### Exercise objective
The required result is an exact copy of every line from the one with "You are a GUI" through the last line below, with the pictures left out.

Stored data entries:
--- START ---

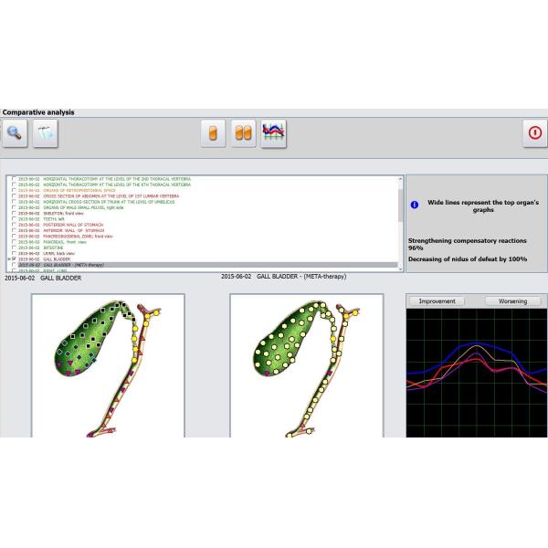548x548 pixels.
Task: Select the double orange panel view icon
Action: (243, 132)
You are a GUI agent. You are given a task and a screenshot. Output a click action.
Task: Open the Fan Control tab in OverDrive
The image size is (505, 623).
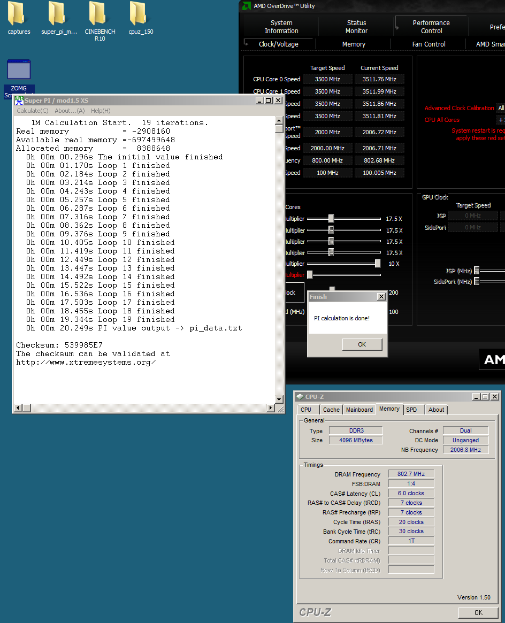429,44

--- END ---

### Task answer
You are a GUI agent. You are given a task and a screenshot. Output a click action.
Task: Open the Fan Control tab in OverDrive
The image size is (505, 623).
429,44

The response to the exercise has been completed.